··· Quoted passage

Mhorkya () is a 2018 Marathi film directed by Amar Bharat Deokar and produced by Swastik Preeti Film Productions and co produced by Amar Chitravani. It was bankrolled by Aespaes Lab and featured Raman Deokar and Amar Deokar in pivotal roles.

It won the National Film Award for Best Children's Film at the Indian 65th National Film Awards in 2018. It premiered on 14 January 2018, and was released worldwide on 24 January 2020.

Plot 
14-year-old Ashok (Ashya) is a shepherd who marches with his herds like he leads a parade and hates going to school. One day his friends drag him to school only to land him in the republic day parade practice session. But Ashya gets noticed for his powerful voice and asked to compete for the parade’s leadership spot

His school rival Baalya, who actually wants to be the leader, threatens him to withdraw. Ashya wants to learn parade but everyone refuses to teach him. His frantic search for the teacher begins with several options but he finds the person he wants. A mentally retarded soldier.

······

> **Requests**:
1. Echo the part of the Mhorkya article between "Mhorkya () is" and "in pivotal roles.", inclusive.
2. From the first paragraph of the Mhorkya article, list every name given as the film's director, producer, co-producer, or backer, or as featured in pivotal roles.
The listing is separate material, unrelated to the Mhorkya article.

··· Source data

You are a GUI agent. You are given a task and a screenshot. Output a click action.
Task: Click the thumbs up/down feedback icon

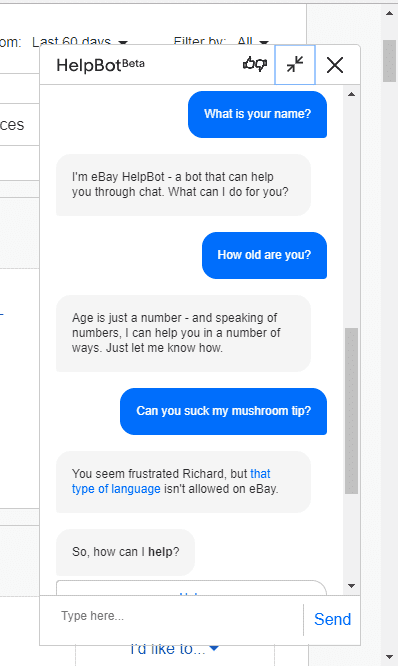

······

> **Solutions to the tasks**:
1.
Mhorkya () is a 2018 Marathi film directed by Amar Bharat Deokar and produced by Swastik Preeti Film Productions and co produced by Amar Chitravani. It was bankrolled by Aespaes Lab and featured Raman Deokar and Amar Deokar in pivotal roles.

2.
- Amar Bharat Deokar
- Swastik Preeti Film Productions
- Amar Chitravani
- Aespaes Lab
- Raman Deokar
- Amar Deokar